Table-driven test for exec discovery

 1type mockExecProxy struct {
 2	commandFn  func(name string, arg ...string) *exec.Cmd
 3	lookPathFn func(file string) (string, error)
 4}
 5
 6func (m mockExecProxy) Command(name string, arg ...string) *exec.Cmd {
 7	return m.commandFn(name, arg...)
 8}
 9
10func (m mockExecProxy) LookPath(file string) (string, error) {
11	return m.lookPathFn(file)
12}
13
14func TestDiscover_PathLookup(t *testing.T) {
15	tests := []struct {
16		name    string
17		proxy   execProxy
18		wantErr bool
19	}{
20		{
21			name: "found",
22			proxy: mockExecProxy{lookPathFn: func(file string) (string, error) {
23				return "/mock/" + file, nil
24			}},
25		},
26		{
27			name: "missing",
28			proxy: mockExecProxy{lookPathFn: func(file string) (string, error) {
29				return "", exec.ErrNotFound
30			}},
31			wantErr: true,
32		},
33	}
34
35	for _, tc := range tests {
36		t.Run(tc.name, func(t *testing.T) {
37			_, err := tc.proxy.LookPath("git")
38			if tc.wantErr && err == nil {
39				t.Fatal("expected error")
40			}
41			if !tc.wantErr && err != nil {
42				t.Fatalf("unexpected error: %v", err)
43			}
44		})
45	}
46}

Sockets and HTTP

Use the same idea for networking:

  • inject a Dialer interface instead of hard-coding net.Dialer,
  • use net.Pipe() or fake dialers in unit tests,
  • use httptest.NewServer for controlled HTTP integration tests.
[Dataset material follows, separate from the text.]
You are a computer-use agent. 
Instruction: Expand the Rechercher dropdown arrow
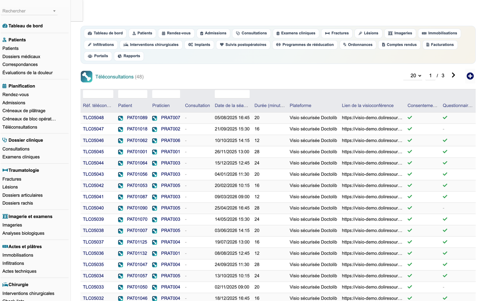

Many teams already do this with httptest; this article is about applying that same discipline consistently across all side effects.

Copy-paste starters

Starter 1: minimal FS wrapper + constructor injection

 1package deps
 2
 3import (
 4	"io"
 5	"io/fs"
 6	"os"
 7)
 8
 9type FileSystem interface {
10	Create(name string) (io.WriteCloser, error)
11	Stat(name string) (fs.FileInfo, error)
12}
13
14type OSFS struct{}
15
16func (OSFS) Create(name string) (io.WriteCloser, error) { return os.Create(name) }
17func (OSFS) Stat(name string) (fs.FileInfo, error)      { return os.Stat(name) }
 1package app
 2
 3type Service struct {
 4	FS deps.FileSystem
 5}
 6
 7func NewService(fs deps.FileSystem) *Service {
 8	if fs == nil {
 9		fs = deps.OSFS{}
10	}
11	return &Service{FS: fs}
12}

Starter 2: in-memory fake + table-driven test skeleton

 1type nopCloser struct{ io.Writer }
 2
 3func (nopCloser) Close() error { return nil }
 4
 5type fakeFS struct {
 6	createErr error
 7	files     map[string]*bytes.Buffer
 8}
 9
10func (f *fakeFS) Create(name string) (io.WriteCloser, error) {
11	if f.createErr != nil {
12		return nil, f.createErr
13	}
14	if f.files == nil {
15		f.files = map[string]*bytes.Buffer{}
16	}
17	buf := new(bytes.Buffer)
18	f.files[name] = buf
19	return nopCloser{Writer: buf}, nil
20}
21
22func TestService(t *testing.T) {
23	tests := []struct {
24		name    string
25		fs      *fakeFS
26		wantErr bool
27	}{
28		{name: "ok", fs: &fakeFS{}},
29		{name: "create fails", fs: &fakeFS{createErr: errors.New("boom")}, wantErr: true},
30	}
31
32	for _, tc := range tests {
33		t.Run(tc.name, func(t *testing.T) {
34			svc := NewService(tc.fs)
35			err := svc.DoWork()
36			if tc.wantErr && err == nil {
37				t.Fatal("expected error")
38			}
39			if !tc.wantErr && err != nil {
40				t.Fatalf("unexpected error: %v", err)
41			}
42		})
43	}
44}

Starter 3: exec wrapper with explicit function injection

 1type Exec interface {
 2	Command(name string, arg ...string) *exec.Cmd
 3	LookPath(file string) (string, error)
 4}
 5
 6type RealExec struct {
 7	CommandFn  func(name string, arg ...string) *exec.Cmd
 8	LookPathFn func(file string) (string, error)
 9}
10
11func NewRealExec() RealExec {
12	return RealExec{CommandFn: exec.Command, LookPathFn: exec.LookPath}
13}
14
15func (r RealExec) Command(name string, arg ...string) *exec.Cmd { return r.CommandFn(name, arg...) }
16func (r RealExec) LookPath(file string) (string, error)         { return r.LookPathFn(file) }

Final guideline

If code touches the outside world, make that capability an interface dependency.

  • production wires real implementations,
  • most tests wire fake/in-memory implementations,
  • a smaller integration suite verifies real behavior.

That balance gives fast tests, cleaner architecture, and safer refactoring.